* [Given task]:
Update the data from the start through the line containing "Action: point(190,262)" by changing "avatar" to "icon" and leaving every other word unchanged.

[Dataset entries]
* * * *

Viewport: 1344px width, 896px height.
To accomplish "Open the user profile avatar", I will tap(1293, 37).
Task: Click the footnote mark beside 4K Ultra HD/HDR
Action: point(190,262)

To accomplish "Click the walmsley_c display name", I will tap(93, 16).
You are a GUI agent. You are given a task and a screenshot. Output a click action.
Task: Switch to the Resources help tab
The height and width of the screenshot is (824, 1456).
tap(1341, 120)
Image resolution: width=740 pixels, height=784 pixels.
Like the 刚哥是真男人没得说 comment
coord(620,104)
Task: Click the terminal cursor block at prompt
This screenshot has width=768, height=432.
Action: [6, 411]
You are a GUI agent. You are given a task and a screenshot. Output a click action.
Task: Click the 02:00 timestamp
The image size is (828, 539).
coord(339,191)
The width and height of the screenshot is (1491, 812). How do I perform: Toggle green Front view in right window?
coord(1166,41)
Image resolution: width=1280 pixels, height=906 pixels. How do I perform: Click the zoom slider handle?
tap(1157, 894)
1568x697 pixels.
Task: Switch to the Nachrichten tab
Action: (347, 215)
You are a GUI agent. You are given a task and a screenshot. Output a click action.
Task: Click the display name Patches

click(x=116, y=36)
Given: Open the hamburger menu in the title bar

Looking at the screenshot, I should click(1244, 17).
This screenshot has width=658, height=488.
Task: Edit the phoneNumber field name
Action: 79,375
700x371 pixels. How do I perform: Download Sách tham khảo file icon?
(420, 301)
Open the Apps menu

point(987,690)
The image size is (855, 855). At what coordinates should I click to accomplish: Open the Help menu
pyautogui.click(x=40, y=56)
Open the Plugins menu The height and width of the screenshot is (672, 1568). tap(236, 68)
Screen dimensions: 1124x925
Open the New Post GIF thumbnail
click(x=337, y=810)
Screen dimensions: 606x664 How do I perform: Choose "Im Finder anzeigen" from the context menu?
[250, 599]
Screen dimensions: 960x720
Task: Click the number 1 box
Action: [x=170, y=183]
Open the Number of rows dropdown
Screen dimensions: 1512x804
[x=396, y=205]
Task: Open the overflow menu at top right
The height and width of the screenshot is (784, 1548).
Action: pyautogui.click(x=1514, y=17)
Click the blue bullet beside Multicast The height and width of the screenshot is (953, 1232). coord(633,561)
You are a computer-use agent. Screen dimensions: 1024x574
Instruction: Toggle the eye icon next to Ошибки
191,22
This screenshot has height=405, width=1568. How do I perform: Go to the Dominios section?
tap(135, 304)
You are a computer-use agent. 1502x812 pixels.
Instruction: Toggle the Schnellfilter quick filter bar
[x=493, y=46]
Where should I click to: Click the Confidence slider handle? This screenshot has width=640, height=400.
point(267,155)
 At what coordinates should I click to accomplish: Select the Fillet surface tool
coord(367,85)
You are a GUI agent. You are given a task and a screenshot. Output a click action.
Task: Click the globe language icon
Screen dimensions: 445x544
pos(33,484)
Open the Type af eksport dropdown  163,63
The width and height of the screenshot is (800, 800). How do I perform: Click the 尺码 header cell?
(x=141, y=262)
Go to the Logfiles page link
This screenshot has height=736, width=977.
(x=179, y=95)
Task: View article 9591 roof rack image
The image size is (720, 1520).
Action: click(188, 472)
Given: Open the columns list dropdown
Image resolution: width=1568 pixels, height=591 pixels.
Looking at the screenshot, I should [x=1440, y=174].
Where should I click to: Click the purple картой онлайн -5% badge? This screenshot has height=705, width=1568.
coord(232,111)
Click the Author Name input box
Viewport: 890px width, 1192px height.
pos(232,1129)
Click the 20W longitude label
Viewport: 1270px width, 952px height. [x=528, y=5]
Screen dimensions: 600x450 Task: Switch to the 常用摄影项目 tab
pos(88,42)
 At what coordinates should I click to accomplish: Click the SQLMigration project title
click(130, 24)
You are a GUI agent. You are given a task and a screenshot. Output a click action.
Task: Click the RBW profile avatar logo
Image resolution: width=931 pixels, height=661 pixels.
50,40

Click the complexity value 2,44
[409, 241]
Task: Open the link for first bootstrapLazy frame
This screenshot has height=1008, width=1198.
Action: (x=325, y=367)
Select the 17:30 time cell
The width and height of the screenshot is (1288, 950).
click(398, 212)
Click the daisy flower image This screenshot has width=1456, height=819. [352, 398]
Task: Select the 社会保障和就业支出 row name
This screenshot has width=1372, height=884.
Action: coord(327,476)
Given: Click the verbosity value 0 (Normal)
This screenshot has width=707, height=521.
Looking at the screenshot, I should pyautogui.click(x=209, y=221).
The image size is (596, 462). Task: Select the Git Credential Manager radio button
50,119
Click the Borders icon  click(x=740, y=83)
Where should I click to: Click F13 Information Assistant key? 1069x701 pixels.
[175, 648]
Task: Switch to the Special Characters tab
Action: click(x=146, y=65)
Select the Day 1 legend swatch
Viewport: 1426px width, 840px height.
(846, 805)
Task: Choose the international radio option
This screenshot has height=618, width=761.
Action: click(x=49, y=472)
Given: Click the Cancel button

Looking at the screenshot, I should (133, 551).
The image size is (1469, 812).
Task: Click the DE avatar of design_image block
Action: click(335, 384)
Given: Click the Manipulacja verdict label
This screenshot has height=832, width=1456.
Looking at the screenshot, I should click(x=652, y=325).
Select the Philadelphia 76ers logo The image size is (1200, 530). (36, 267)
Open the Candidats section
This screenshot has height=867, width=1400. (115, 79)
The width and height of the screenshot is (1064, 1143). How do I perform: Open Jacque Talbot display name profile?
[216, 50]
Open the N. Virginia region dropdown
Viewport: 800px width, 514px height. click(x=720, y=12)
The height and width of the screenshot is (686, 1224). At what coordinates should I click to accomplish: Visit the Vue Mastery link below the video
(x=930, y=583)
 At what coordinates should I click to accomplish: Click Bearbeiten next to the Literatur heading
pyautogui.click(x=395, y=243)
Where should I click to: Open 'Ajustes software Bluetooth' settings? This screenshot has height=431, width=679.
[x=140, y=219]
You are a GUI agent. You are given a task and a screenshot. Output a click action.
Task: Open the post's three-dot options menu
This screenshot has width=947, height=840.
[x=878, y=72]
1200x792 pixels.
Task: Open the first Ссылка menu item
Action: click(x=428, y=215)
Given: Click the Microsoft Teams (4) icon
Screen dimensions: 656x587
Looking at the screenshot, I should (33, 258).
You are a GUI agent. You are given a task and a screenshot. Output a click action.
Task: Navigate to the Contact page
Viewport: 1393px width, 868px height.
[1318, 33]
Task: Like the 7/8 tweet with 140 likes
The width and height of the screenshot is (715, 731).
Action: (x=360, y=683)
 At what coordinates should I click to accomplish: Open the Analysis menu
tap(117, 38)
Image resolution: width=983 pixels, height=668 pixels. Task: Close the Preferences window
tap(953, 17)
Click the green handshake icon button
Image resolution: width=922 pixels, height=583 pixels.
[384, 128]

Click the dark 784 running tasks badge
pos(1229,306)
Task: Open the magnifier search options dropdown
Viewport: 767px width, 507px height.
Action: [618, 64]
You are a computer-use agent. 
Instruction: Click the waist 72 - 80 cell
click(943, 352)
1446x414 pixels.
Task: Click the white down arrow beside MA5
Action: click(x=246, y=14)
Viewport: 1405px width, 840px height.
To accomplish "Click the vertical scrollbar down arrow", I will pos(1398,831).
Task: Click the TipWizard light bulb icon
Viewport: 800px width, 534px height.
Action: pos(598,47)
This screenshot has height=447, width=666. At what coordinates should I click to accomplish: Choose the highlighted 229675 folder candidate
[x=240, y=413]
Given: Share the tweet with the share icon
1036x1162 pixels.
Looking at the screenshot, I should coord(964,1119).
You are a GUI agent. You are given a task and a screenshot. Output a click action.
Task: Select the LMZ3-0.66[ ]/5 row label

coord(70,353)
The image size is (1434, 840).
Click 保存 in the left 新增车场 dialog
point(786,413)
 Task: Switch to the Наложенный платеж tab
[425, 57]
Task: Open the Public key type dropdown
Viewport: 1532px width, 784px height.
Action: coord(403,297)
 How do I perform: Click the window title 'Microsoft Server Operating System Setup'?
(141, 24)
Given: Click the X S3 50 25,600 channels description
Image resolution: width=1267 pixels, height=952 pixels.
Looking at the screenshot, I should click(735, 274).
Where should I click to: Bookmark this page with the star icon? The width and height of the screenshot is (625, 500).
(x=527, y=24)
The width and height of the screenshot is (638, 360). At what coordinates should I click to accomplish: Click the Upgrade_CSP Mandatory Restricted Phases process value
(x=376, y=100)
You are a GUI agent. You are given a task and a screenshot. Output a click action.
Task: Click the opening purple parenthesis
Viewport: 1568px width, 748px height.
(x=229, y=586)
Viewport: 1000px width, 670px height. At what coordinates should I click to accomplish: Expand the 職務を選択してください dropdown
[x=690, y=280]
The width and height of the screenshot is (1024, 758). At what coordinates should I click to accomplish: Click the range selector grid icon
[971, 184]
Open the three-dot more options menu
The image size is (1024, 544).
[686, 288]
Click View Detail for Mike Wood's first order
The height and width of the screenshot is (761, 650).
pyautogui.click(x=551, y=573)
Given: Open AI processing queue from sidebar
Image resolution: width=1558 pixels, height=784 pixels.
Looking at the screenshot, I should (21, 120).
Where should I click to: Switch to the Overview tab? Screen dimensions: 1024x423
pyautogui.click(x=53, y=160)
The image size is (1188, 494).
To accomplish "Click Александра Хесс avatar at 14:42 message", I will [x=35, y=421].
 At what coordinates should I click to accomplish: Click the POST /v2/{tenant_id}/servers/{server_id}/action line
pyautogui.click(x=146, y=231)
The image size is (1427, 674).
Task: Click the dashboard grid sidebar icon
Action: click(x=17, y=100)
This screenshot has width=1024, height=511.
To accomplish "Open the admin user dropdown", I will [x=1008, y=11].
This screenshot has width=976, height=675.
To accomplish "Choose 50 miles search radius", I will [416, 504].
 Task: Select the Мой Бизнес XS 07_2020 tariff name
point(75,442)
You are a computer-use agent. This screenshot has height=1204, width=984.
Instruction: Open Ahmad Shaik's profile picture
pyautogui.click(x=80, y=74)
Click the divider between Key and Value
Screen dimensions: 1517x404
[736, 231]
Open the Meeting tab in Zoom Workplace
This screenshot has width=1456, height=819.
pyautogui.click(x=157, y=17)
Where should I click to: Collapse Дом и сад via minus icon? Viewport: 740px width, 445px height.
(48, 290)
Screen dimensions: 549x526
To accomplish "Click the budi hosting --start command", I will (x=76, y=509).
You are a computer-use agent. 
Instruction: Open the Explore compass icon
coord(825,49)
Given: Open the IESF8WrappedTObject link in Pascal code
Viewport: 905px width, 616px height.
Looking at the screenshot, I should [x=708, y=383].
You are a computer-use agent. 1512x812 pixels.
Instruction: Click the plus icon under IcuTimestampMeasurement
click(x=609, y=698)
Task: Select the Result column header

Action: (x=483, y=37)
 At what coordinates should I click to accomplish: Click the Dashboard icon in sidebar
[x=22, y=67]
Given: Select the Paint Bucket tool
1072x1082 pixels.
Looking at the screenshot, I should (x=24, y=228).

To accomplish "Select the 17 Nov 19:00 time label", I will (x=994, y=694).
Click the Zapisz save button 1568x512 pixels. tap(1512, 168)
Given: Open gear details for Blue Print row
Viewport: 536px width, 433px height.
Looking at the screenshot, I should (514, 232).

* * * *

* [Task result]:
Viewport: 1344px width, 896px height.
To accomplish "Open the user profile icon", I will tap(1293, 37).
Task: Click the footnote mark beside 4K Ultra HD/HDR
Action: point(190,262)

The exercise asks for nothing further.